[Stored records]
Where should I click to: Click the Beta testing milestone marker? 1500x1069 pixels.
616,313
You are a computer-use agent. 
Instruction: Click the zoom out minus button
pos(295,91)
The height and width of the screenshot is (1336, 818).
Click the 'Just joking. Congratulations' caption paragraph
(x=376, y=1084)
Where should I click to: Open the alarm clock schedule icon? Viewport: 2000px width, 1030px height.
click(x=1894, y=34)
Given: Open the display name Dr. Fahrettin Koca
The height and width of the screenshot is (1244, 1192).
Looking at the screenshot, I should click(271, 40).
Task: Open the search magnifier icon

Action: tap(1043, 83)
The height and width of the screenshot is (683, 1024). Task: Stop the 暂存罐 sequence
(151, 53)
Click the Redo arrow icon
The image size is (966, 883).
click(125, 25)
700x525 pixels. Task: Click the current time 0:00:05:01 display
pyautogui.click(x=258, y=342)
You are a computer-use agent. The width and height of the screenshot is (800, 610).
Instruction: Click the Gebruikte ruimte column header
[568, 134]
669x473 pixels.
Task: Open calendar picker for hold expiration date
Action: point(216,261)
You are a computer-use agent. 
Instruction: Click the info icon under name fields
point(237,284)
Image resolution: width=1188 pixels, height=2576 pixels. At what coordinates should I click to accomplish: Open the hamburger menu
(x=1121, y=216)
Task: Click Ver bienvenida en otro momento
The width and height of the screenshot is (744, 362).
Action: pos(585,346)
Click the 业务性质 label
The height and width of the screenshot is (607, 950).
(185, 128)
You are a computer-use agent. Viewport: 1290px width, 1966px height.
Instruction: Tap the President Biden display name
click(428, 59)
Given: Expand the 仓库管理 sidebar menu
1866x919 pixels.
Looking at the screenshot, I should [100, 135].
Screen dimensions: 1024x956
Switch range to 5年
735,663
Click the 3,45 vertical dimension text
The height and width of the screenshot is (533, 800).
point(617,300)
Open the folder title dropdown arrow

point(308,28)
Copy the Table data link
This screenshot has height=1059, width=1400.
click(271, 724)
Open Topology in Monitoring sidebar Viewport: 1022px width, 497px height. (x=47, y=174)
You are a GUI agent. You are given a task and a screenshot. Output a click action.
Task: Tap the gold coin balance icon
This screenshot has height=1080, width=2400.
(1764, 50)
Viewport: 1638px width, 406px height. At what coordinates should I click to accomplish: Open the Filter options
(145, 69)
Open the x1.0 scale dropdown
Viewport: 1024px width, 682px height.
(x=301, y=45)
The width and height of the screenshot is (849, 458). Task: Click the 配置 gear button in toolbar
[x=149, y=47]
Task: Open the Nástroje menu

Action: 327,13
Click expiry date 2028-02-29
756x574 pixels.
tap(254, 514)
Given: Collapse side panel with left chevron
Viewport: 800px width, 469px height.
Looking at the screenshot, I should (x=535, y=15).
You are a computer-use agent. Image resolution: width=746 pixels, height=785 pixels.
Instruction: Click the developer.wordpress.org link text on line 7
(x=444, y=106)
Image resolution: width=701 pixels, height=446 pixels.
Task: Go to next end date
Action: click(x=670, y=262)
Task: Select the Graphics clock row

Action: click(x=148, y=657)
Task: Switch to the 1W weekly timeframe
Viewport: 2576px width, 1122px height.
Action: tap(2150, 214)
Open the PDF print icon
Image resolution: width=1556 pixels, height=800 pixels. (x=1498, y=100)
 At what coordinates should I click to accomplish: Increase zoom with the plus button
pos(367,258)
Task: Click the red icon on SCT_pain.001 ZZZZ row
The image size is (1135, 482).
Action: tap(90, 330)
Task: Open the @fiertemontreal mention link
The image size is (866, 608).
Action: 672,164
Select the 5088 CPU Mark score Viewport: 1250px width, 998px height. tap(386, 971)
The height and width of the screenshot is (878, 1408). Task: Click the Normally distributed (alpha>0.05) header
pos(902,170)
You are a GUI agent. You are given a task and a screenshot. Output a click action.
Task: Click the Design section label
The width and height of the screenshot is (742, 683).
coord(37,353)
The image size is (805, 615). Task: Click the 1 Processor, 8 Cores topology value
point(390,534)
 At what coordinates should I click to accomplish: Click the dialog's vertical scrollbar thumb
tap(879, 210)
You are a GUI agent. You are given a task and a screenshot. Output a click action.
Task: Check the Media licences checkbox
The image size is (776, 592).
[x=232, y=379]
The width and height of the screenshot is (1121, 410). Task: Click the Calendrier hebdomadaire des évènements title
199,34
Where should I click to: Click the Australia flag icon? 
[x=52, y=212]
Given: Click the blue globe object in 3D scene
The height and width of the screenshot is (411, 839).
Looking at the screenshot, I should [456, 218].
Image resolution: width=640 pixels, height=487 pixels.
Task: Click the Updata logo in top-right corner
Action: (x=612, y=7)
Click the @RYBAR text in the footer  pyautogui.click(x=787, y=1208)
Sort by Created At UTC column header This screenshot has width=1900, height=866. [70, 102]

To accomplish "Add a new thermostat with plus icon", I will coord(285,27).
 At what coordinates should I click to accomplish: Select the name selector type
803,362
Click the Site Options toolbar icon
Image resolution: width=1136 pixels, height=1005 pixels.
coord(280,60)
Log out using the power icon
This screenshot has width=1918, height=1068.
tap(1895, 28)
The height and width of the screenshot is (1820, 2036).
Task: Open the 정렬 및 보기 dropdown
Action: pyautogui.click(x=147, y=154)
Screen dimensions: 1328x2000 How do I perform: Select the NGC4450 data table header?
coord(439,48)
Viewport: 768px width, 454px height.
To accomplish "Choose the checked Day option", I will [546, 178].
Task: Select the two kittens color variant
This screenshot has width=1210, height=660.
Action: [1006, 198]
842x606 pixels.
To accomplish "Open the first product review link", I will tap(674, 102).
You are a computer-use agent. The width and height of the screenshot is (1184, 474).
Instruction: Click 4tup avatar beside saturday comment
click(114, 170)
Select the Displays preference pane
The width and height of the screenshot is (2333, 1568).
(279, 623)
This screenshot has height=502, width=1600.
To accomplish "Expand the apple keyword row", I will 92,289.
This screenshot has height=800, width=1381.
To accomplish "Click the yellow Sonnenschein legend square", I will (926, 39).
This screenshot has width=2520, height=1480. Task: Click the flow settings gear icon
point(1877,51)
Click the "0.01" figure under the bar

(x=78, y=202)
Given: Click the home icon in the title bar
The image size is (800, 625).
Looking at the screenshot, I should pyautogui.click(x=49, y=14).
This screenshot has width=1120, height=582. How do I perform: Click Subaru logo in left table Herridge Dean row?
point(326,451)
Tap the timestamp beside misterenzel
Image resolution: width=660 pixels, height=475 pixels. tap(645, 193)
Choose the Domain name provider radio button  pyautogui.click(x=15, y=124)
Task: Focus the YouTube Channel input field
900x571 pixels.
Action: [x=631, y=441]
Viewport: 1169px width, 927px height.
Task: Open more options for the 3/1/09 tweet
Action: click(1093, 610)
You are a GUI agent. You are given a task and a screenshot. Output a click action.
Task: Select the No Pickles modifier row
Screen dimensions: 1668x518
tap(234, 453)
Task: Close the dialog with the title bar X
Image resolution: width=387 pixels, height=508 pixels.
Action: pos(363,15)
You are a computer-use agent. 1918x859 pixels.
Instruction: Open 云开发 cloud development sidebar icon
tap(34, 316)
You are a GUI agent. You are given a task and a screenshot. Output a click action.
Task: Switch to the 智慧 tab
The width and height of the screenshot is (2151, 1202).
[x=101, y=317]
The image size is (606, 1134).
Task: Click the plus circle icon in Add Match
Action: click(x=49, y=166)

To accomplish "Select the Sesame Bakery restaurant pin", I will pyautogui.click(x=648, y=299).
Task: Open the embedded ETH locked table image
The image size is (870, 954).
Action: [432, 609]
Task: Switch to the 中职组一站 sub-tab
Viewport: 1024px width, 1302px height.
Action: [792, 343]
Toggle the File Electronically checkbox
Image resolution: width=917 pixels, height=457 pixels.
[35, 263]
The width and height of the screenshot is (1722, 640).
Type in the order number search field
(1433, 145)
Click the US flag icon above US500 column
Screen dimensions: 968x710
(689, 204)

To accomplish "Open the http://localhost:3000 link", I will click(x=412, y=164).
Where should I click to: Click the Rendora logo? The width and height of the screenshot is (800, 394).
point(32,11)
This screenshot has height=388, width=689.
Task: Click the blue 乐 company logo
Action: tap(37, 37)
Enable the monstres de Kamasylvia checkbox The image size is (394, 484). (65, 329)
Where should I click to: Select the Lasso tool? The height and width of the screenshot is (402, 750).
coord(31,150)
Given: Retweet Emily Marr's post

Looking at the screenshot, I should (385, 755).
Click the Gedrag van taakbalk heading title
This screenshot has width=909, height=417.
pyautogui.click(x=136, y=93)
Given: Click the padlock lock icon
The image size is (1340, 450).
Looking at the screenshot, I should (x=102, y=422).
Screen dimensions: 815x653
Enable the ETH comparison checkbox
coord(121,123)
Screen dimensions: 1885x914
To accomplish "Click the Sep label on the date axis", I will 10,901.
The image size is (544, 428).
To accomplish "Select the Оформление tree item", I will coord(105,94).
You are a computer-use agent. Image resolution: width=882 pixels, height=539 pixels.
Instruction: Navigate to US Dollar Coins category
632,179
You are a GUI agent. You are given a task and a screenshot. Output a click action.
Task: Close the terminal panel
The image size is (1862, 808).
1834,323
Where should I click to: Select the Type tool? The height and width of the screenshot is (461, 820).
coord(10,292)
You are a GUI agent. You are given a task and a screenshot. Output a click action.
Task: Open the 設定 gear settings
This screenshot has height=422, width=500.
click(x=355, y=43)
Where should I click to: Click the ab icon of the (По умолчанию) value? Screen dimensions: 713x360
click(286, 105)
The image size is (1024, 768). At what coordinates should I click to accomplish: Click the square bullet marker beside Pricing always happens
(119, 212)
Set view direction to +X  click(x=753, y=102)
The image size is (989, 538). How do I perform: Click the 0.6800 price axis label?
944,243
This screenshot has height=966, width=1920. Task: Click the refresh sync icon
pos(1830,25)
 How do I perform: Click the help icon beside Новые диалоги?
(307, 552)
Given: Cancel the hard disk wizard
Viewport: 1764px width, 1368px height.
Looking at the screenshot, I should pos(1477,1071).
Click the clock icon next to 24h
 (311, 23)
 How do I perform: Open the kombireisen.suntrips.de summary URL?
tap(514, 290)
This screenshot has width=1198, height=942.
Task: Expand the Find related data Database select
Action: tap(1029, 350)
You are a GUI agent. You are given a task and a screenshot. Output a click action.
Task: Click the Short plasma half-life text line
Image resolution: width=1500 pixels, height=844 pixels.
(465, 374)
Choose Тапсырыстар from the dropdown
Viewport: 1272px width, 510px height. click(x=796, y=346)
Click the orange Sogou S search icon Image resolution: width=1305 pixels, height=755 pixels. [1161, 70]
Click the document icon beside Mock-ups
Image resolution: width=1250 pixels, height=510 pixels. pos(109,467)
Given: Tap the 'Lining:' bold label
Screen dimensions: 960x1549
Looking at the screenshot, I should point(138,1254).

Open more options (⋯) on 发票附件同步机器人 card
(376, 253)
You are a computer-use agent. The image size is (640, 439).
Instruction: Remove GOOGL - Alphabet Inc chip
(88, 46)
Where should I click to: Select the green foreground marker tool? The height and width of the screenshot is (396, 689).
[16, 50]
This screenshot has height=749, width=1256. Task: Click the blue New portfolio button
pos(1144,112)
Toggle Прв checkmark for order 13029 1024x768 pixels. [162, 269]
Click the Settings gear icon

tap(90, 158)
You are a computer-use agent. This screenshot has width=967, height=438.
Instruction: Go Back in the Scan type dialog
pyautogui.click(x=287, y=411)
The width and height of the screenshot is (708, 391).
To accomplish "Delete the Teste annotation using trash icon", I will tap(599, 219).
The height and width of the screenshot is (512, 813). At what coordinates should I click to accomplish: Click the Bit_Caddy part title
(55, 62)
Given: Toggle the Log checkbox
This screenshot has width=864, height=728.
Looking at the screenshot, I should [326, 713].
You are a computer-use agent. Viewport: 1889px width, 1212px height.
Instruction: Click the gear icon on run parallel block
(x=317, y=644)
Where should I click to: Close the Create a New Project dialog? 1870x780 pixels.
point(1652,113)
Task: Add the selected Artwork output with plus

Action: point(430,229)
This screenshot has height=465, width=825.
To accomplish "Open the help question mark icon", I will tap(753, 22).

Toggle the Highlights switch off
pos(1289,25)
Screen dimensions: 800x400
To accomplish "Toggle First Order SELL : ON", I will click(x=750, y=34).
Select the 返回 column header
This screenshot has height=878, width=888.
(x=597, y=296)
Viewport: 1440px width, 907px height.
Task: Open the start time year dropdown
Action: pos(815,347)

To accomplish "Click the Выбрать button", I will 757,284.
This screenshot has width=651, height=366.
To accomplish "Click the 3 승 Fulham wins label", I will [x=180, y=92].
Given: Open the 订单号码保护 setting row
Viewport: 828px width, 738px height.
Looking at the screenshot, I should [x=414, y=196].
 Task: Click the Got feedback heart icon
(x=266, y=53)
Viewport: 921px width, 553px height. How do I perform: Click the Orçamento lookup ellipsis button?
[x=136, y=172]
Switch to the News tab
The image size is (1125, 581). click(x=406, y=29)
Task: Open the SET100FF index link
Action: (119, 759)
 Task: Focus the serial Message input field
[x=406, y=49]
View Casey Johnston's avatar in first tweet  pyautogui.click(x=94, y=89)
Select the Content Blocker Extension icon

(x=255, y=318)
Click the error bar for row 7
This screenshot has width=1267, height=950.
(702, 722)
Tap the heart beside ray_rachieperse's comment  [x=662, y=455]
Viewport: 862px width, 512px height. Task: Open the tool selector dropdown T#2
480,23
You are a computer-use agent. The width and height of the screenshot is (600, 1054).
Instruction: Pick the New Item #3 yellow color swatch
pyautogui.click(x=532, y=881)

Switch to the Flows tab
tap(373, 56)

TASK PROMPT:
Search the records above for the string "panel" and copy each line that holds it.

ANSWER SPACE:
Given: Collapse side panel with left chevron
Task: Close the terminal panel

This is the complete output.